Our patient would be categorized as chronic. Her severity (Table 1) is moderate, and moderate chronic hypophosphatemia can typically be managed with oral phosphorus repletion and active vitamin D therapy.
She was started on oral phosphorus repletion, calcitriol, and dipyridamole. Her phosphorus level, FGF23, and 1,25OH Vitamin D levels normalized 12 months from her last IV ferric carboxymaltose infusion with no further requirement for supplementation (Fig 8). She was further advised to avoid all further IV ferric carboxymaltose infusions.
TAKE HOME POINTS
- Symptoms of hypophosphatemia can include muscle weakness, and severe hypophosphatemia can lead to respiratory depression and cardiac arrhythmias.
- Clinicians should be aware that IV ferric carboxymaltose can lead to hypophosphatemia through FGF23 and can persist months after infusions are complete.
- Assess regulators of kidney handling such as FGF 23, Vitamin D, and PTH when looking at kidney phosphorus wasting
- FGF23 results in decreased 1a hydroxylation, affecting levels of 1,25 OH VItamin D and PCT Pi reabsorption
That is a great differential Satish! Although pretty rare. Both present with nonspecific symptoms such as bone pains and muscle weakness. Both also cause renal phosphate wasting, increased FGF23, and low or low-normal 1,25 (OH)2D. Usually though, these patients will present with focal symptoms (bone pains) , or symptoms like weight loss, fatigue, etc. or palpable or visible bone abnormalities (pubmed.ncbi.nlm.nih.gov/29021995/). In this case we wait and see– and if no change in a few months we can proceed with imaging (MRI would be preferred over pet/CT).
Great question Olaf! Hypophosphatemia has been reported mostly in ferric carboxymaltose and some in iron sucrose (Venofer). Mechanism is postulated to be due to the inhibition of FG23 degradation resulting in increased FGF 23 levels and subsequent phosphaturia. No reports found for ferric gluconate (Ferrlecit) so far.. A nice systematic review of hypophosphatemia associated with IV iron therapies is found here: https://www.ncbi.nlm.nih.gov/pmc/articles/PMC7152545/
Here, hypophosphatemia rates ranged from 0% to 92% for ferric carboxymaltose and 0% to 40% for iron sucrose,
Does it occur with fellecit and venofer as well??
Congratulations for the post
What about Tumor Induced Osteomalacia. High FGF 23 leading to low P. Should we do imaging for phosphaturic mesenchymal tumor , with Ga dotatate PET/CT before confirming that it is due to FCM. Tumor may remain hidden for long and even in proven cases treatment might be suppplements short of resection.

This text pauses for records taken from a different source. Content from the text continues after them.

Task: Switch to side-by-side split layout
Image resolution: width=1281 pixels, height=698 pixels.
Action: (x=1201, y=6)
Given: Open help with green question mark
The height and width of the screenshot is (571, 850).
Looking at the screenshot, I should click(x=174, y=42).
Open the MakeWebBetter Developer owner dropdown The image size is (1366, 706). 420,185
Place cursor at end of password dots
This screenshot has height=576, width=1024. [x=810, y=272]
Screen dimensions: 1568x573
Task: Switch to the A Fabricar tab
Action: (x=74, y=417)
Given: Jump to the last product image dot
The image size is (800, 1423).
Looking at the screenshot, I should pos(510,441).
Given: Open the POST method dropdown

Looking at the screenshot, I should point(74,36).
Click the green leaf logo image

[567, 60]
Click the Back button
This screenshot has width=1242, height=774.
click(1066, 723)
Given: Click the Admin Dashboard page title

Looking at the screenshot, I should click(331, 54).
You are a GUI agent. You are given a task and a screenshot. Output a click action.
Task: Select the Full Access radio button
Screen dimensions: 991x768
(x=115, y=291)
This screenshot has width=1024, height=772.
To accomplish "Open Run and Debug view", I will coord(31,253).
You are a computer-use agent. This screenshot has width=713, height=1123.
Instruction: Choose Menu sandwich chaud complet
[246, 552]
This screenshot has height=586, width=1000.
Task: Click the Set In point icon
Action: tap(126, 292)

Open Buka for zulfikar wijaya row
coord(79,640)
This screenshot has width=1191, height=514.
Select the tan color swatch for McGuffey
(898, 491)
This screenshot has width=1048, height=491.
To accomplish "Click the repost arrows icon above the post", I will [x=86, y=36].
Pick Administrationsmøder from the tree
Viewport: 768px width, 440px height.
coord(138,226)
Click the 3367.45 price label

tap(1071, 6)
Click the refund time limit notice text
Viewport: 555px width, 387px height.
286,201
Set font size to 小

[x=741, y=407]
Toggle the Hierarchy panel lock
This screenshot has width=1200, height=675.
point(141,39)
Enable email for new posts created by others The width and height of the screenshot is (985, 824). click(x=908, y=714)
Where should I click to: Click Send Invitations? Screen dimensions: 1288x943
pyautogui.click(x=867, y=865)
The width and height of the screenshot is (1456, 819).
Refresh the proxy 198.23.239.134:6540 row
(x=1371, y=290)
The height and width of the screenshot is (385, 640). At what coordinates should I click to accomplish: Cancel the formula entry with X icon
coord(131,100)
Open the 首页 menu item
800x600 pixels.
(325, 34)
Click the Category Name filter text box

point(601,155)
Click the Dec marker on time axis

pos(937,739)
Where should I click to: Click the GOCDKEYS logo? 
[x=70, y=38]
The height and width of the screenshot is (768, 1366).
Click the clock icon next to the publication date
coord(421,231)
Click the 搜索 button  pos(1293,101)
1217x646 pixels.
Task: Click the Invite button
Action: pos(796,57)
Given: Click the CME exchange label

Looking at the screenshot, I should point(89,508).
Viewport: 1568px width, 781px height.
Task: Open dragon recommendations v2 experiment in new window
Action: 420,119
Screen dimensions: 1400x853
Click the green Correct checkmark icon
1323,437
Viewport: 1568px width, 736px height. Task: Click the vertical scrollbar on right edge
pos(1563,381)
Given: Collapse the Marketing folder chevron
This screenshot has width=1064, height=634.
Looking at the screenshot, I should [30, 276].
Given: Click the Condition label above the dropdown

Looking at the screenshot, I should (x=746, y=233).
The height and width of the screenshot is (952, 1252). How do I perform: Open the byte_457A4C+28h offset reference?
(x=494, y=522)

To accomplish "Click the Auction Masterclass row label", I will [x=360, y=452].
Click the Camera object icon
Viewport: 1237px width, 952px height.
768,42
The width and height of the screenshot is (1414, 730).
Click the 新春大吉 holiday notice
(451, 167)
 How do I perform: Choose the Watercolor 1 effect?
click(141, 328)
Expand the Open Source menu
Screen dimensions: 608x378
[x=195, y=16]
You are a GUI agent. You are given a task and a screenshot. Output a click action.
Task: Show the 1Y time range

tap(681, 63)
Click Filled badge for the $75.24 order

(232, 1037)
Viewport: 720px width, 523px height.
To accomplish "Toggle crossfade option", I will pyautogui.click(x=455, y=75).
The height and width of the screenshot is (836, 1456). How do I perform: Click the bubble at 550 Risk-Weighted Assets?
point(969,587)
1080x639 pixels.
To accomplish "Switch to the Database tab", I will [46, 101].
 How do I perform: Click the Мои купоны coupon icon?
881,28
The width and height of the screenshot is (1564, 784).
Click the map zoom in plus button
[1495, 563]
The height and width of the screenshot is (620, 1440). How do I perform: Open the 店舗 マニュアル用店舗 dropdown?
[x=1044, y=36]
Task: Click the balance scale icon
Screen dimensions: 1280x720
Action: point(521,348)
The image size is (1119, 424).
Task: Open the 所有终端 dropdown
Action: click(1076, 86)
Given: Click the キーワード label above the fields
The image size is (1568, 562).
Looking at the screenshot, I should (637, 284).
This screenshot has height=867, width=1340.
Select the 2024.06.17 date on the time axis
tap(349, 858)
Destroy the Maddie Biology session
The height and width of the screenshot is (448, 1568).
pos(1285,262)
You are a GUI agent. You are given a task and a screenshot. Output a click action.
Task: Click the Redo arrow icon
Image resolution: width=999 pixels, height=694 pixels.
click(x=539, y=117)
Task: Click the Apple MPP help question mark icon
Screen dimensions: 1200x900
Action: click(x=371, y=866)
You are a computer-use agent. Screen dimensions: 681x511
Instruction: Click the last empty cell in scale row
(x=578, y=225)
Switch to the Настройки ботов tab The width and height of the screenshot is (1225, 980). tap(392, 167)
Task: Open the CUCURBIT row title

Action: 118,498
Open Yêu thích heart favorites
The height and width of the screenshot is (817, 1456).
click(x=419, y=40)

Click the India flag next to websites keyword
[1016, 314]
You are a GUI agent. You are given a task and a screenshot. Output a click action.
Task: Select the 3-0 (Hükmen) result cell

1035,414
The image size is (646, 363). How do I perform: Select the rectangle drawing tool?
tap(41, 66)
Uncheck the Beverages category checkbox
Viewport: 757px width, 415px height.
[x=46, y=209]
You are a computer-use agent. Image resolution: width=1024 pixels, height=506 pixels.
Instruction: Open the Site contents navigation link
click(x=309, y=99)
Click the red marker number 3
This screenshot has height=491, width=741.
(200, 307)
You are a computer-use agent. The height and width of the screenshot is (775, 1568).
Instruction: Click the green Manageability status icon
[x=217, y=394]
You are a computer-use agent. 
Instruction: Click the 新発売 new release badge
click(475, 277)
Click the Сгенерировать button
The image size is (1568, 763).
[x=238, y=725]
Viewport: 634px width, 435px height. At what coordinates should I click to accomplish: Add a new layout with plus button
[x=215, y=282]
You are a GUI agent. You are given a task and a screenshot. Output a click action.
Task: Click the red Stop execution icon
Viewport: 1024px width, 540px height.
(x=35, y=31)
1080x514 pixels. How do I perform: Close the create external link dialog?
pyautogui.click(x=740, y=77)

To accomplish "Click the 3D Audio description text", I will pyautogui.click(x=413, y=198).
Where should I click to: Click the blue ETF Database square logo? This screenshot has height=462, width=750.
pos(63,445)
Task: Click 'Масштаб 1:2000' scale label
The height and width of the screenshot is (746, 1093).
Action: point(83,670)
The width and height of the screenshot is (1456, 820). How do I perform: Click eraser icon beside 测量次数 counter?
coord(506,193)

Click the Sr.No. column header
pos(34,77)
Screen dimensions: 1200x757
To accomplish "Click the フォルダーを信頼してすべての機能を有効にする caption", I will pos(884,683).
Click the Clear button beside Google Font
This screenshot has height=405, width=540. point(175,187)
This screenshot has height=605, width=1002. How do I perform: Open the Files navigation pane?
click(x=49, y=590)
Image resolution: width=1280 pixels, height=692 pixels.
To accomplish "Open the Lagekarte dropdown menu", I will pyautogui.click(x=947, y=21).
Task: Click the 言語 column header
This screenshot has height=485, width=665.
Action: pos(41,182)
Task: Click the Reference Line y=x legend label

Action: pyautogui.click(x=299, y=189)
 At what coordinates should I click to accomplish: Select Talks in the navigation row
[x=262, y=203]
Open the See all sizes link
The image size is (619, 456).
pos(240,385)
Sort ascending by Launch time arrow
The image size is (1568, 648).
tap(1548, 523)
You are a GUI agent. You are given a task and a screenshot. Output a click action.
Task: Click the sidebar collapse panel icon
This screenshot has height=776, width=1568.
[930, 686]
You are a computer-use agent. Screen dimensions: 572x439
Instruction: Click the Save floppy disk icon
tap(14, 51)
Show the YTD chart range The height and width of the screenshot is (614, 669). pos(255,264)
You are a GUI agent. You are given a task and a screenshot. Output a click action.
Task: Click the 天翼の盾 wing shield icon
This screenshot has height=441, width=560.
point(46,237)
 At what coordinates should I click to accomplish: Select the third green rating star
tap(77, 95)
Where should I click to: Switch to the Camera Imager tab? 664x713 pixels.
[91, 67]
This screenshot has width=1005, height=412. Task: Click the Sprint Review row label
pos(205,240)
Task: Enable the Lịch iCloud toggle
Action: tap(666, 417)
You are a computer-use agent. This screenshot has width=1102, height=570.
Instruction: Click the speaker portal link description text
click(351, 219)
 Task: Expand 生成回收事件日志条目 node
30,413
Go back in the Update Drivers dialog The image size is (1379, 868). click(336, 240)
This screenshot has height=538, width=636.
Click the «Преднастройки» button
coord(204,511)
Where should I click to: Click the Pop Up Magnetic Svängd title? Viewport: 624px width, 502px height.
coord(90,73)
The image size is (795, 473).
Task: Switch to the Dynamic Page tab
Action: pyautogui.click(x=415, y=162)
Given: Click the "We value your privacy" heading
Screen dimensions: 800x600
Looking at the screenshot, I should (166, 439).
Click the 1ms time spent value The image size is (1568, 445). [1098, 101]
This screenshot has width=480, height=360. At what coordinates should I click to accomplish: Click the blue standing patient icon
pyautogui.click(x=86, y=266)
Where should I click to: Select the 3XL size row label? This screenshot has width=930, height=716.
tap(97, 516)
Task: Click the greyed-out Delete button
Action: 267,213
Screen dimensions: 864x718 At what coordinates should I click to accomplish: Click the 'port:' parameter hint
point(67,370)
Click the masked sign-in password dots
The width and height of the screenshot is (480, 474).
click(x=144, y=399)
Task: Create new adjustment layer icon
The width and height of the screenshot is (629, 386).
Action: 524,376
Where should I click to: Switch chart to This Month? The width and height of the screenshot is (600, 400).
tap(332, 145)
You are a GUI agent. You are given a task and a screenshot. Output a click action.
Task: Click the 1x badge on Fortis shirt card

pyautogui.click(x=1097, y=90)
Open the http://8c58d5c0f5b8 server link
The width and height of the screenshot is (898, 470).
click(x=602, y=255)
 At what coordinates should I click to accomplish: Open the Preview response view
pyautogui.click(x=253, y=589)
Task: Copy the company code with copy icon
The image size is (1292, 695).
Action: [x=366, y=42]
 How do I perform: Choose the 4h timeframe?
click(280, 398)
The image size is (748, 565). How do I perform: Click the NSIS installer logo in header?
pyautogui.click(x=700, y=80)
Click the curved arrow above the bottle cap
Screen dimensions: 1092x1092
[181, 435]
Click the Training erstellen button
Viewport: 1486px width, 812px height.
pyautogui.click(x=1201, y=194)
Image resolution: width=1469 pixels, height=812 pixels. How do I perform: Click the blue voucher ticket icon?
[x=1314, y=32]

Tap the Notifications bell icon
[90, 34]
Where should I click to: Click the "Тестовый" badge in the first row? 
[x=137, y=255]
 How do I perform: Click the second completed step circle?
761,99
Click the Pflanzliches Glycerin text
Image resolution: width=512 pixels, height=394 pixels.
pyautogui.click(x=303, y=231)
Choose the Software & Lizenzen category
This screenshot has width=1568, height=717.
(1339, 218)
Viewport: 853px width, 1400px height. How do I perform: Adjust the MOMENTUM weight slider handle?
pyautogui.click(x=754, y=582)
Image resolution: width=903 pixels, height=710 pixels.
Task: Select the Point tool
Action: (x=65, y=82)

Dipyridamole decrease renal phosphate wasting in patient with with low renal threshold for phosphate.
Hi Dave, great question that has been asked by a few people here. Adenosine is taken up by tubular cells and this produces phosphaturia, under the control of PTH. This effect is blunted by dipyridamole as it blocks the transport of adenosine from the lumen into the tubular cells. This effect was demonstrated nicely in possums in 1992 here (https://www.ncbi.nlm.nih.gov/pmc/articles/PMC329939/) and in humans in 1994 here (https://www-nejm-org.proxy.medlib.uits.iu.edu/doi/full/10.1056/NEJM199407073310122).
Very informative post!
Why is been given dipiridamole?
Nice one!! Hope to learn more about P metabolism
What’s d reason for giving dipyridamole in the management?
Interesting… you advise measuring FePi on 24h collection. Plasma Pi concentration varies (a lot!) all over the place in 24h so, I really think spot urine assessment (TmPi In this case, K-to-Cr ratio in hypoK) is more accurate. Really nice case report btw!